**CHALLENGE:** Rewrite the lines below, substituting "Screen resolution" for every occurrence of "Image resolution" and leaving all other text unchanged.

· · ·

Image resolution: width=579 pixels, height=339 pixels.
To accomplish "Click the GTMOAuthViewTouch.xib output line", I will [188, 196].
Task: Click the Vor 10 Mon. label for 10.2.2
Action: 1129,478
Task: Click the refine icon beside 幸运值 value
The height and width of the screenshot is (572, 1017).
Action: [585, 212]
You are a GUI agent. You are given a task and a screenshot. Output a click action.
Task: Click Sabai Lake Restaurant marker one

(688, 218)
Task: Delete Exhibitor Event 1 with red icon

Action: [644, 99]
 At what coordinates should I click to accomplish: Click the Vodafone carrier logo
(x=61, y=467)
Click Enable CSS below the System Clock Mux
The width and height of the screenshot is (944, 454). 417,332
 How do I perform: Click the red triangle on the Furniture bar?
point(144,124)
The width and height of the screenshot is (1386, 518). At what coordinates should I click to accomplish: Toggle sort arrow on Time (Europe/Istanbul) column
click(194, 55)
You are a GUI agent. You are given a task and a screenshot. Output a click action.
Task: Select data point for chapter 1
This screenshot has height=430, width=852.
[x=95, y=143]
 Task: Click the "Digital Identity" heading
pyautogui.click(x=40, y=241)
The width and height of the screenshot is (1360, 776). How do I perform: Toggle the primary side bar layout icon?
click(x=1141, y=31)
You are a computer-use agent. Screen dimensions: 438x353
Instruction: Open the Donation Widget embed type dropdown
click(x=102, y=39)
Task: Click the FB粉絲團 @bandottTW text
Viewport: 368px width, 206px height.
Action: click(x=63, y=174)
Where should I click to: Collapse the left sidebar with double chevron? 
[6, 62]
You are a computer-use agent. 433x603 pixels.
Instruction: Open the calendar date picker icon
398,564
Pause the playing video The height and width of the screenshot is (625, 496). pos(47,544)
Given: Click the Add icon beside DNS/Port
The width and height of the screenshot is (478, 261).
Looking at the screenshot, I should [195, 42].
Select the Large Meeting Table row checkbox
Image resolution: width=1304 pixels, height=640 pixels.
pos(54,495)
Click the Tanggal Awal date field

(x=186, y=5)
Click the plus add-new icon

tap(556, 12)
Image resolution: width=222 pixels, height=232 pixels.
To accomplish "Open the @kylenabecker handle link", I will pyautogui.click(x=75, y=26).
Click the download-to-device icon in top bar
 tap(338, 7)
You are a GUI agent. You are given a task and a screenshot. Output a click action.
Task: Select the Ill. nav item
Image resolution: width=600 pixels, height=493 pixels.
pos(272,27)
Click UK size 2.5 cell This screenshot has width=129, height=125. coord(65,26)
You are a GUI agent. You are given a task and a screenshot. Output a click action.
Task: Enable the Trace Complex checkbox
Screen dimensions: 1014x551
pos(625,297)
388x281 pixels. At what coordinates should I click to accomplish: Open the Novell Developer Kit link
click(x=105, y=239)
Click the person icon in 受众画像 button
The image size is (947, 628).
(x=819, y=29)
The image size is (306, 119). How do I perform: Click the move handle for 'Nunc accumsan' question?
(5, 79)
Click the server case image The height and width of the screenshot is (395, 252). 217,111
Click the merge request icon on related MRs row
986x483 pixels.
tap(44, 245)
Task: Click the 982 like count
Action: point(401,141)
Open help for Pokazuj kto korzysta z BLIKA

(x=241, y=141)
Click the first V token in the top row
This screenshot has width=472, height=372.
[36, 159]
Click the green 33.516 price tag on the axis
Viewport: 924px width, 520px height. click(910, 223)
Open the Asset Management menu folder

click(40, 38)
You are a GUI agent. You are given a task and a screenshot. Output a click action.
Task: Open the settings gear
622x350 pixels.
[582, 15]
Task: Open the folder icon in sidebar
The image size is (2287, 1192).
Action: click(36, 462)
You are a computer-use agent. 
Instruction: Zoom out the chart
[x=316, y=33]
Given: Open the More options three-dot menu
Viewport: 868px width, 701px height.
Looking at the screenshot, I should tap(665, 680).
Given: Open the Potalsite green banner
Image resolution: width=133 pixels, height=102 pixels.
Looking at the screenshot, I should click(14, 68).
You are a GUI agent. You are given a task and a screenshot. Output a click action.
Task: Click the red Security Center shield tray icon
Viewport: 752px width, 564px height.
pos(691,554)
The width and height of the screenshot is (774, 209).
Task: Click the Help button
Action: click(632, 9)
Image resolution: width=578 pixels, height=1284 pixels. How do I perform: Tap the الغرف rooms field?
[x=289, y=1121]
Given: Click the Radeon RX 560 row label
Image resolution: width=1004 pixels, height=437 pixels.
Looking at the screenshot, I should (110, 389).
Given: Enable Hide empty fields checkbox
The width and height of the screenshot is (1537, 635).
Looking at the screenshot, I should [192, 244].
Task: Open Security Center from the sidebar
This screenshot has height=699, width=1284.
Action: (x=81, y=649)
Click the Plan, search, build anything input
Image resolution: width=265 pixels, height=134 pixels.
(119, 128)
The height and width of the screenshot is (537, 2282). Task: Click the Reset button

· · ·

**RESPONSE BELOW:**
Screen resolution: width=579 pixels, height=339 pixels.
To accomplish "Click the GTMOAuthViewTouch.xib output line", I will [188, 196].
Task: Click the Vor 10 Mon. label for 10.2.2
Action: 1129,478
Task: Click the refine icon beside 幸运值 value
The height and width of the screenshot is (572, 1017).
Action: [585, 212]
You are a GUI agent. You are given a task and a screenshot. Output a click action.
Task: Click Sabai Lake Restaurant marker one

(688, 218)
Task: Delete Exhibitor Event 1 with red icon

Action: [644, 99]
 At what coordinates should I click to accomplish: Click the Vodafone carrier logo
(x=61, y=467)
Click Enable CSS below the System Clock Mux
The width and height of the screenshot is (944, 454). 417,332
 How do I perform: Click the red triangle on the Furniture bar?
point(144,124)
The width and height of the screenshot is (1386, 518). At what coordinates should I click to accomplish: Toggle sort arrow on Time (Europe/Istanbul) column
click(194, 55)
You are a GUI agent. You are given a task and a screenshot. Output a click action.
Task: Select data point for chapter 1
This screenshot has height=430, width=852.
[x=95, y=143]
 Task: Click the "Digital Identity" heading
pyautogui.click(x=40, y=241)
The width and height of the screenshot is (1360, 776). How do I perform: Toggle the primary side bar layout icon?
click(x=1141, y=31)
You are a computer-use agent. Screen dimensions: 438x353
Instruction: Open the Donation Widget embed type dropdown
click(x=102, y=39)
Task: Click the FB粉絲團 @bandottTW text
Viewport: 368px width, 206px height.
Action: click(x=63, y=174)
Where should I click to: Collapse the left sidebar with double chevron? 
[6, 62]
You are a computer-use agent. 433x603 pixels.
Instruction: Open the calendar date picker icon
398,564
Pause the playing video The height and width of the screenshot is (625, 496). pos(47,544)
Given: Click the Add icon beside DNS/Port
The width and height of the screenshot is (478, 261).
Looking at the screenshot, I should [195, 42].
Select the Large Meeting Table row checkbox
Screen resolution: width=1304 pixels, height=640 pixels.
pos(54,495)
Click the Tanggal Awal date field

(x=186, y=5)
Click the plus add-new icon

tap(556, 12)
Screen resolution: width=222 pixels, height=232 pixels.
To accomplish "Open the @kylenabecker handle link", I will pyautogui.click(x=75, y=26).
Click the download-to-device icon in top bar
 tap(338, 7)
You are a GUI agent. You are given a task and a screenshot. Output a click action.
Task: Select the Ill. nav item
Screen resolution: width=600 pixels, height=493 pixels.
pos(272,27)
Click UK size 2.5 cell This screenshot has width=129, height=125. coord(65,26)
You are a GUI agent. You are given a task and a screenshot. Output a click action.
Task: Enable the Trace Complex checkbox
Screen dimensions: 1014x551
pos(625,297)
388x281 pixels. At what coordinates should I click to accomplish: Open the Novell Developer Kit link
click(x=105, y=239)
Click the person icon in 受众画像 button
The image size is (947, 628).
(x=819, y=29)
The image size is (306, 119). How do I perform: Click the move handle for 'Nunc accumsan' question?
(5, 79)
Click the server case image The height and width of the screenshot is (395, 252). 217,111
Click the merge request icon on related MRs row
986x483 pixels.
tap(44, 245)
Task: Click the 982 like count
Action: point(401,141)
Open help for Pokazuj kto korzysta z BLIKA

(x=241, y=141)
Click the first V token in the top row
This screenshot has width=472, height=372.
[36, 159]
Click the green 33.516 price tag on the axis
Viewport: 924px width, 520px height. click(910, 223)
Open the Asset Management menu folder

click(40, 38)
You are a GUI agent. You are given a task and a screenshot. Output a click action.
Task: Open the settings gear
622x350 pixels.
[582, 15]
Task: Open the folder icon in sidebar
The image size is (2287, 1192).
Action: click(36, 462)
You are a computer-use agent. 
Instruction: Zoom out the chart
[x=316, y=33]
Given: Open the More options three-dot menu
Viewport: 868px width, 701px height.
Looking at the screenshot, I should tap(665, 680).
Given: Open the Potalsite green banner
Screen resolution: width=133 pixels, height=102 pixels.
Looking at the screenshot, I should click(14, 68).
You are a GUI agent. You are given a task and a screenshot. Output a click action.
Task: Click the red Security Center shield tray icon
Viewport: 752px width, 564px height.
pos(691,554)
The width and height of the screenshot is (774, 209).
Task: Click the Help button
Action: click(632, 9)
Screen resolution: width=578 pixels, height=1284 pixels. How do I perform: Tap the الغرف rooms field?
[x=289, y=1121]
Given: Click the Radeon RX 560 row label
Screen resolution: width=1004 pixels, height=437 pixels.
Looking at the screenshot, I should (110, 389).
Given: Enable Hide empty fields checkbox
The width and height of the screenshot is (1537, 635).
Looking at the screenshot, I should [192, 244].
Task: Open Security Center from the sidebar
This screenshot has height=699, width=1284.
Action: (x=81, y=649)
Click the Plan, search, build anything input
Screen resolution: width=265 pixels, height=134 pixels.
(119, 128)
The height and width of the screenshot is (537, 2282). Task: Click the Reset button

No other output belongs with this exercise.